EX-5.1 3 c05559exv5w1.htm EXHIBIT 5.1 Exhibit 5.1
Exhibit 5.1
     
(GOODWIN PROCTER LOGO)
  Goodwin Procter llp
Counselors at Law
Three Embarcadero Center,
24th Floor
San Francisco, CA 94111
T: 415.733.6000
F: 415.677.9041
September 1, 2010
La Jolla Pharmaceutical Company
4365 Executive Drive, Suite 300
San Diego, CA 92121
Re: Securities Being Registered under Registration Statement on Form S-8
Ladies and Gentlemen:
We have acted as counsel to you in connection with your filing of a Registration Statement on Form S-8 (the “Registration Statement”) pursuant to the Securities Act of 1933, as amended (the “Securities Act”), on or about the date hereof relating to the registration of an aggregate of 19,400,000 shares (the “Shares”) of Common Stock, $0.0001 par value per share, of La Jolla Pharmaceutical Company, a Delaware corporation (the “Company”), that may be issued pursuant to the Company’s 2010 Equity Incentive Plan, 1995 Employee Stock Purchase Plan, as amended, and option agreements with individual officers (collectively, the “Plans”).
We have reviewed such documents and made such examination of law as we have deemed appropriate to give the opinions expressed below.
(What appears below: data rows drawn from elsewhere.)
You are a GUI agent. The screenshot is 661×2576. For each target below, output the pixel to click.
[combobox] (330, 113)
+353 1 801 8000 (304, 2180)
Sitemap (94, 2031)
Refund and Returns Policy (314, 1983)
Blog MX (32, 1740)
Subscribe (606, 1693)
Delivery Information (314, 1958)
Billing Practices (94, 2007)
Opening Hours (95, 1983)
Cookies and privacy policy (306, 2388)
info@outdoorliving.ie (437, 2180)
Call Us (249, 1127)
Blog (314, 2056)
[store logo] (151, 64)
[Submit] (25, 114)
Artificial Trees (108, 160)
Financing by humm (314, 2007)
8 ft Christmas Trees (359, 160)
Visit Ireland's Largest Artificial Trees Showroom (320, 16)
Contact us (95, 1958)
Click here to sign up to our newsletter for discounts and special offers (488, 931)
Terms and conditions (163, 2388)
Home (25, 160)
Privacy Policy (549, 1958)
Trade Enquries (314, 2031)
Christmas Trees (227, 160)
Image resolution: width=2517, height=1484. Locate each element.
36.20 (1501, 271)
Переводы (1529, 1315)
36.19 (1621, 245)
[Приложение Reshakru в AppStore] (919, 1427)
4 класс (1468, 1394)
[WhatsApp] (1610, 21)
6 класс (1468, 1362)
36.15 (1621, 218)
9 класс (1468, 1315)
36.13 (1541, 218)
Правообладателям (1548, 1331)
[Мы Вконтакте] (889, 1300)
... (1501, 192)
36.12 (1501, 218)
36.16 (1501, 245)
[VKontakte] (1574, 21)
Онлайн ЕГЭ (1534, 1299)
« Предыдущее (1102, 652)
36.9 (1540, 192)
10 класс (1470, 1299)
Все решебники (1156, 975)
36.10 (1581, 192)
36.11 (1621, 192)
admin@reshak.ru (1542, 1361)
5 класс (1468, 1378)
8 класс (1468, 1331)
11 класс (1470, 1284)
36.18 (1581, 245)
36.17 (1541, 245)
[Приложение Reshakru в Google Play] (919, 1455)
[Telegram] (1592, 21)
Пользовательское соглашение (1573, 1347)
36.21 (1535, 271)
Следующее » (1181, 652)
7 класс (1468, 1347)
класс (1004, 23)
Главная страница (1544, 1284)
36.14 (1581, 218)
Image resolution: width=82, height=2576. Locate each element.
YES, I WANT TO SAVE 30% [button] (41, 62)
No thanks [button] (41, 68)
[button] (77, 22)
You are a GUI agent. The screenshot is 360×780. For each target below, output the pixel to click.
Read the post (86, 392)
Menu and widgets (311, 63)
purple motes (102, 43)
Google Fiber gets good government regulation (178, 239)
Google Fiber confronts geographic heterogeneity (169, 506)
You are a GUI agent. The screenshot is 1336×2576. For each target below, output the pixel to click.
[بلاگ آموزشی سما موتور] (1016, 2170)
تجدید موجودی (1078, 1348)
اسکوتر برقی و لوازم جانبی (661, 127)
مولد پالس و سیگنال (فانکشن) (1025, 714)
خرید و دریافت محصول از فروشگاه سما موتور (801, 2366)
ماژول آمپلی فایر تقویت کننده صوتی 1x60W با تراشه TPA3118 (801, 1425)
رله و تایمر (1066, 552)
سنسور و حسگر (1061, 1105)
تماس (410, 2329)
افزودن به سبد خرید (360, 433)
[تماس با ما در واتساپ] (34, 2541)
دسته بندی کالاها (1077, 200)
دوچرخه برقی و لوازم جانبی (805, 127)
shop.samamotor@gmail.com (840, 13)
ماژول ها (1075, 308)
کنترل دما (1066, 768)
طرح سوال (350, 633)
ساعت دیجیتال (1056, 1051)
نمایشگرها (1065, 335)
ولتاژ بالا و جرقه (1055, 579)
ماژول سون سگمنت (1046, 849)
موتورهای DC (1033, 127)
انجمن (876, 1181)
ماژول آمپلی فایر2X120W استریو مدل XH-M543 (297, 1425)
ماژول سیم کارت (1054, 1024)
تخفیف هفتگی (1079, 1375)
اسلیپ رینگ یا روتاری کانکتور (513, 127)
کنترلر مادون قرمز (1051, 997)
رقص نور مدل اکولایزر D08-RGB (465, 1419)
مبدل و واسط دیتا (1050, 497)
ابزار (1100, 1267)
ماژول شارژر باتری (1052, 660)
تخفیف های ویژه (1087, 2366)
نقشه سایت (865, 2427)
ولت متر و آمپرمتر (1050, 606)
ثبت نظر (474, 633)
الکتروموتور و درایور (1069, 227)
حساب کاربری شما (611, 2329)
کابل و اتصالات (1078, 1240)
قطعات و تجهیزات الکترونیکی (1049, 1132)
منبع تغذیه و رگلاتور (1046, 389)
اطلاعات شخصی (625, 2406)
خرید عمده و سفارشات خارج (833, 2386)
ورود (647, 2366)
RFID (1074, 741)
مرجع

We have relied, without independent verification, on certificates of public officials and, as to matters of fact material to the opinion set forth below, on certificates of officers of the Company.
The opinion expressed below is limited to the Delaware General Corporation Law (which includes reported judicial decisions interpreting the Delaware General Corporation Law).
For purposes of the opinion expressed below, we have assumed that a sufficient number of authorized but unissued shares of the Company’s Common Stock will be available for issuance when the Shares are issued.
Based on the foregoing, we are of the opinion that the Shares have been duly authorized and, upon issuance and delivery against payment therefor in accordance with the terms of the Plans, will be validly issued, fully paid and non-assessable.

 

 


 

We hereby consent to the inclusion of this opinion as Exhibit 5.1 to the Registration Statement. In giving our consent, we do not admit that we are in the category of persons whose consent is required under Section 7 of the Securities Act or the rules and regulations thereunder.